I wanted to try the pizza counter. They offer up a half dozen options, and they’re willing to go half and half (and very nicely, though I wouldn’t count on it all the time, they only charged me for the cheaper of the options, 160 pesos). I went half margarita and half prosciutto and arugula. It’s a relatively thin crust, a rectangle, maybe just pushing the limits of being considered an individual pizza, but then, they don’t make that claim, I think there’s more of an idea that you’ll split it and then maybe go to another counter and order something else to share.

The crust is good, well cooked, flavorful. There’s not really any tomato sauce to speak of, instead, there’s a lot of very stretchy, gooey, good quality mozzarella covering the dough and cooked along with it. Everything else is added after the fact and isn’t hot. So the margarita has a handful of diced tomato and a spoonful of basil pesto scattered over it. The other has what amounts to a salad of undressed arugula, some whole slices of prosciutto folded over, and some shards of parmesan, unceremoniously piled atop. Cold. It’s a little disappointing – perfectly edible, but not a pizza I’d go back for.

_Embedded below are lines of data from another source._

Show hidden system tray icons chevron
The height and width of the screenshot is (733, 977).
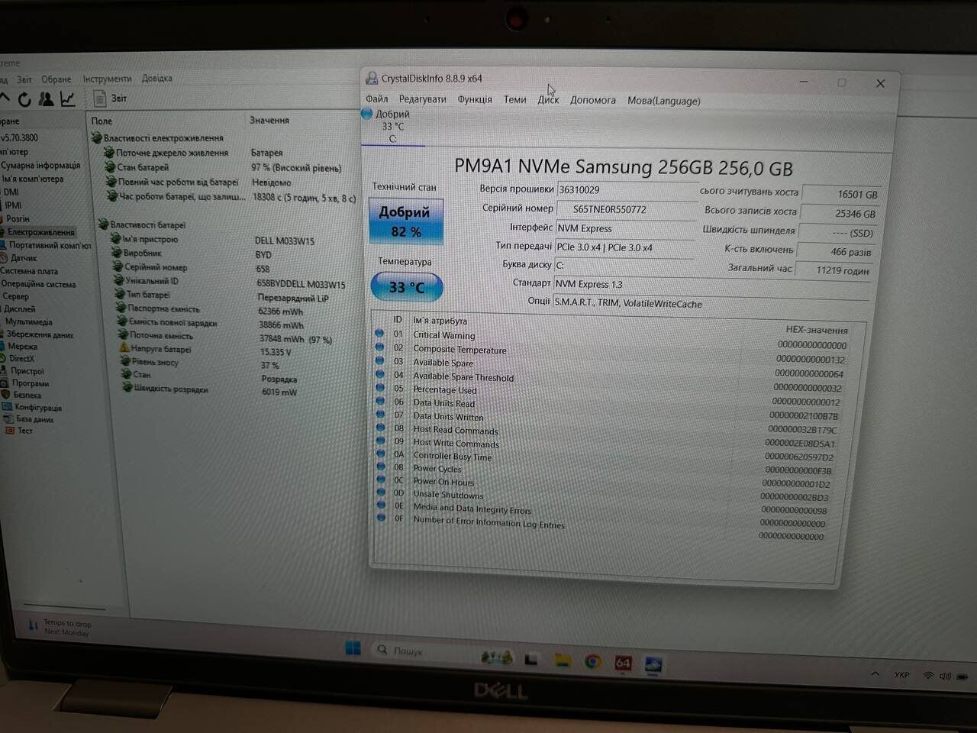[x=875, y=673]
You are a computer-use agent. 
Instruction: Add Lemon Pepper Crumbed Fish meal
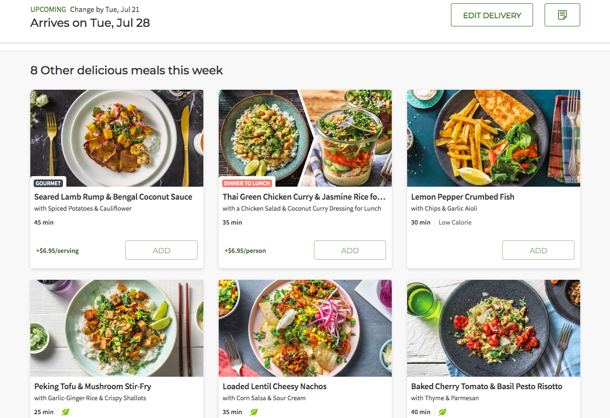click(x=538, y=250)
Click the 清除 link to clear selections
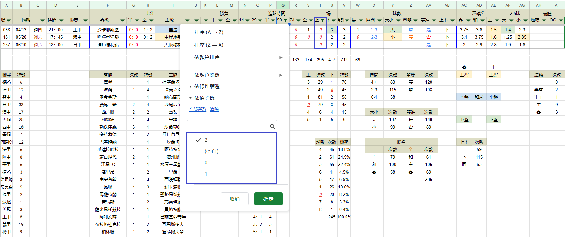565x237 pixels. 214,110
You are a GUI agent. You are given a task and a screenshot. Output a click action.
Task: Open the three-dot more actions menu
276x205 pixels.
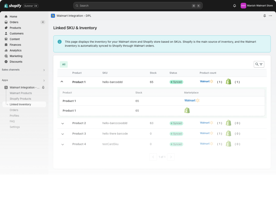(x=270, y=16)
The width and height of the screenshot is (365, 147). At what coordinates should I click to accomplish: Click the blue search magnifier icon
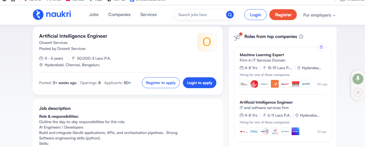tap(230, 15)
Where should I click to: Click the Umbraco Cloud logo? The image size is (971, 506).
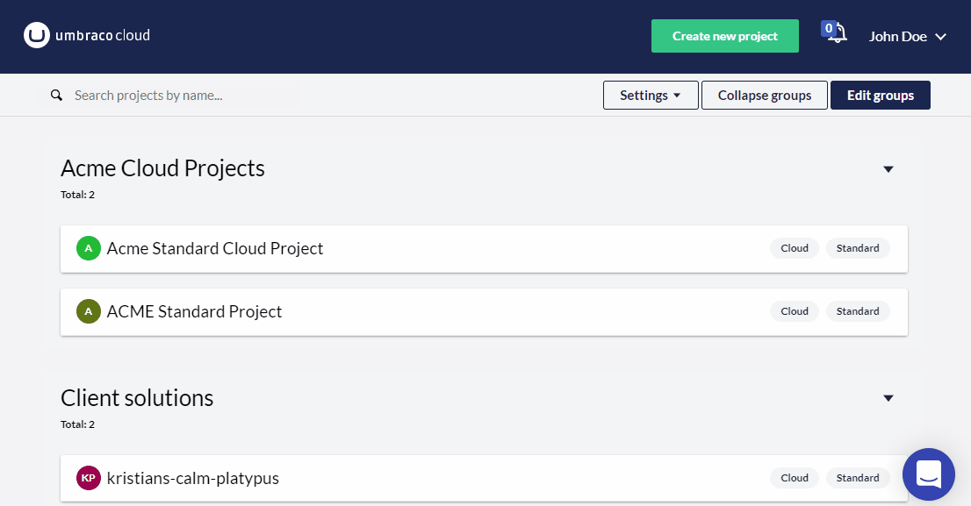[87, 35]
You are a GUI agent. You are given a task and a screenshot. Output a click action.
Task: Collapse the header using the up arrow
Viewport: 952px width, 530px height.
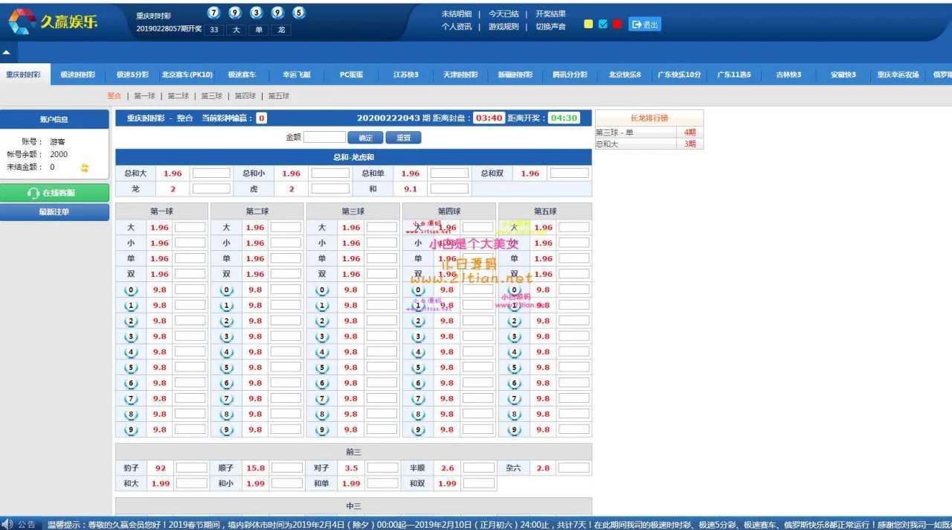pyautogui.click(x=6, y=53)
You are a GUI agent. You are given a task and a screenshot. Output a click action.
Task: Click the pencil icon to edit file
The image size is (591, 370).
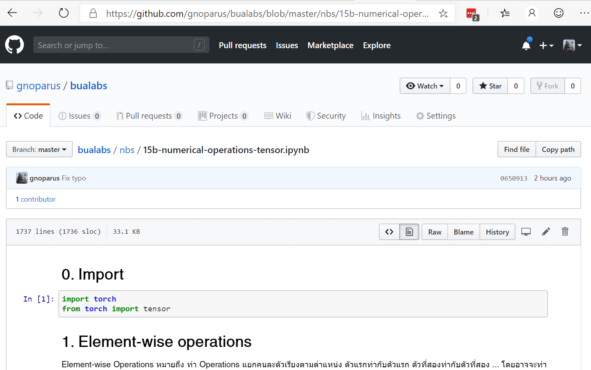546,232
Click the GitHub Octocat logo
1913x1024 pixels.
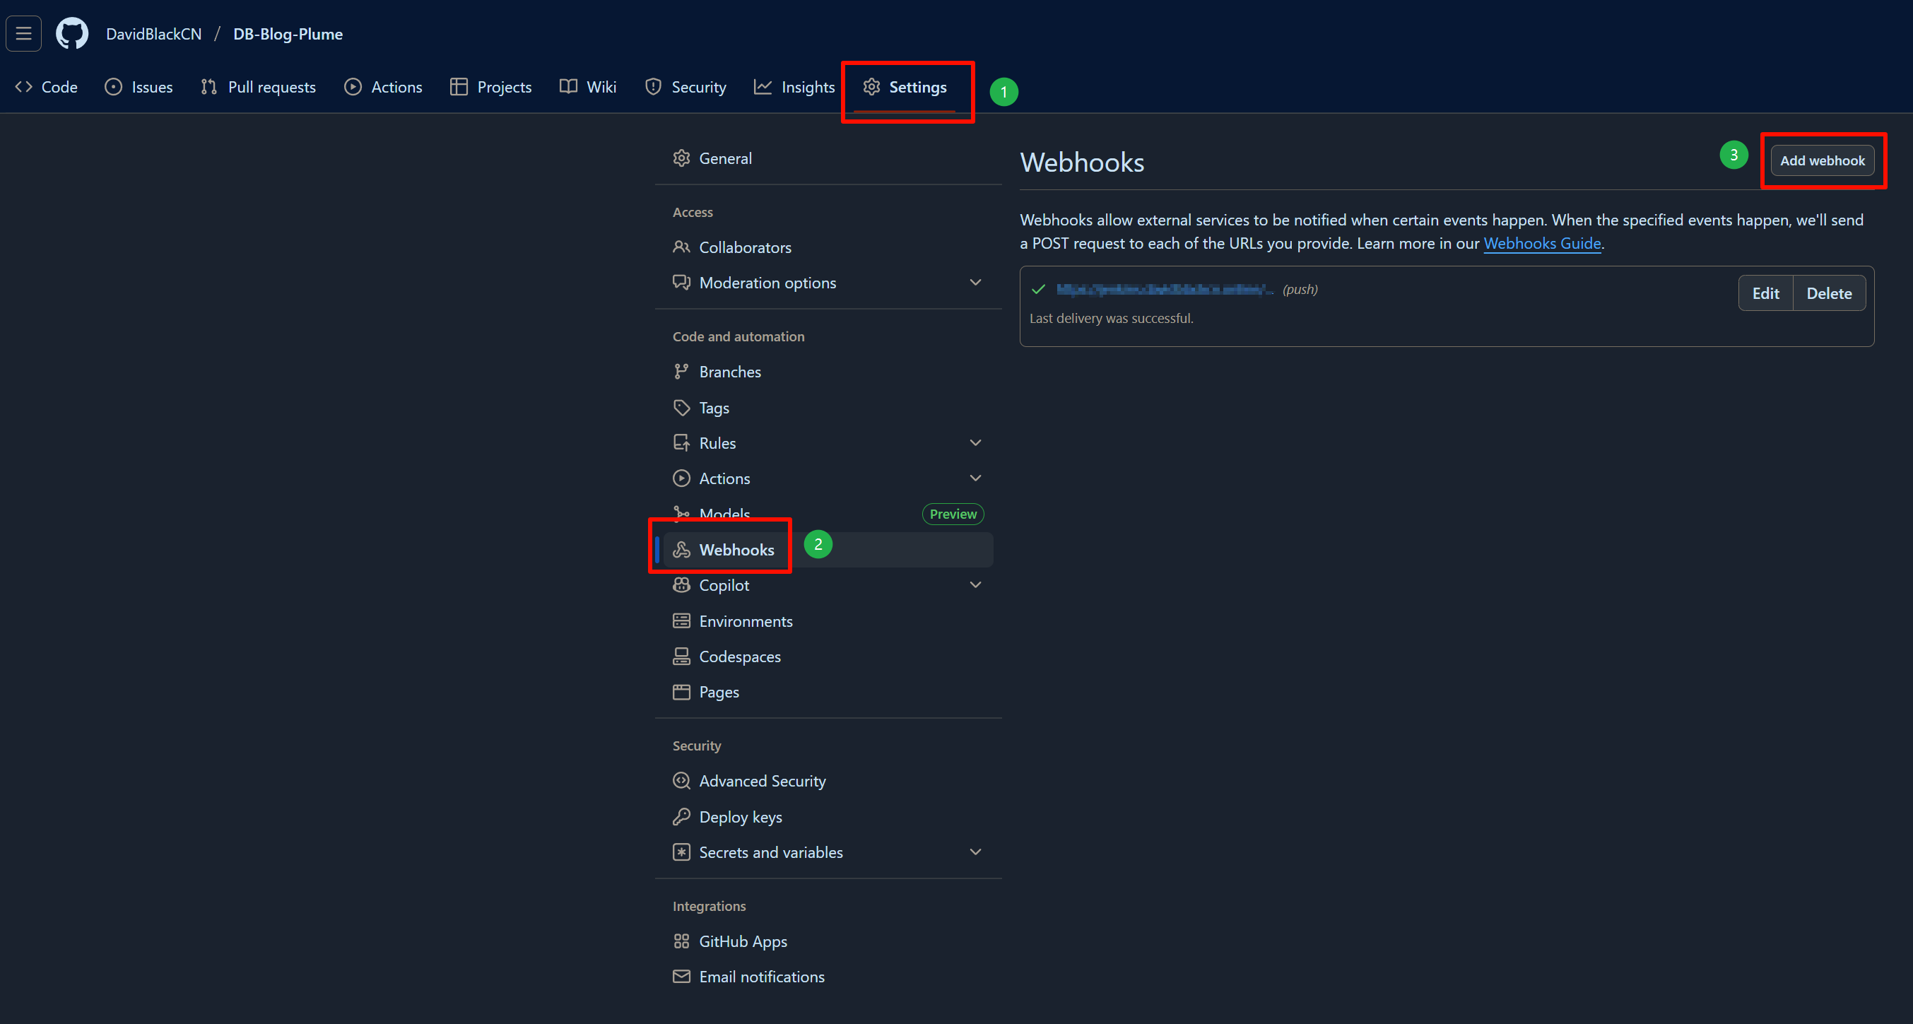72,33
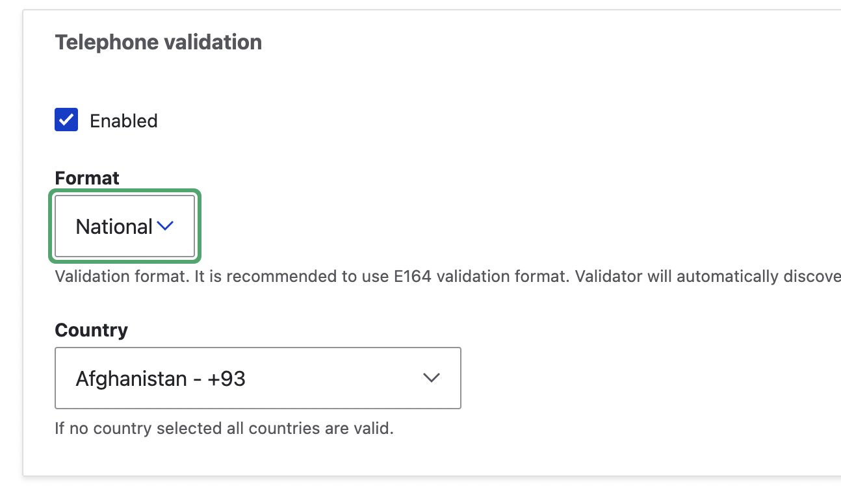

Surprisingly for a spot aiming for the gourmet market, most of the beer on offer from the birreria is just cheap local stuff that you can get in any local spot. The same with the taps (actually, I think there was only one tap). There’s only one craft beer available, by the bottle, Belsh, and only their blonde ale. I think the beer is made here in BA province, though bizarrely, I can’t find that info on their website or facebook page – still, all the outlets that sell it are in or around the city, so I’d guess that to be the case.


And hey, why not finish up with dessert? A lovely Paris-Brest, perhaps a touch less crisp than it ought to be – the pastries are all sitting unprotected in an open display case and I think are sucking up the summer’s high humidity. And, pretty decent coffee to go with it.

It may not be Eataly but it’s certainly better food than the typical shopping mall food court!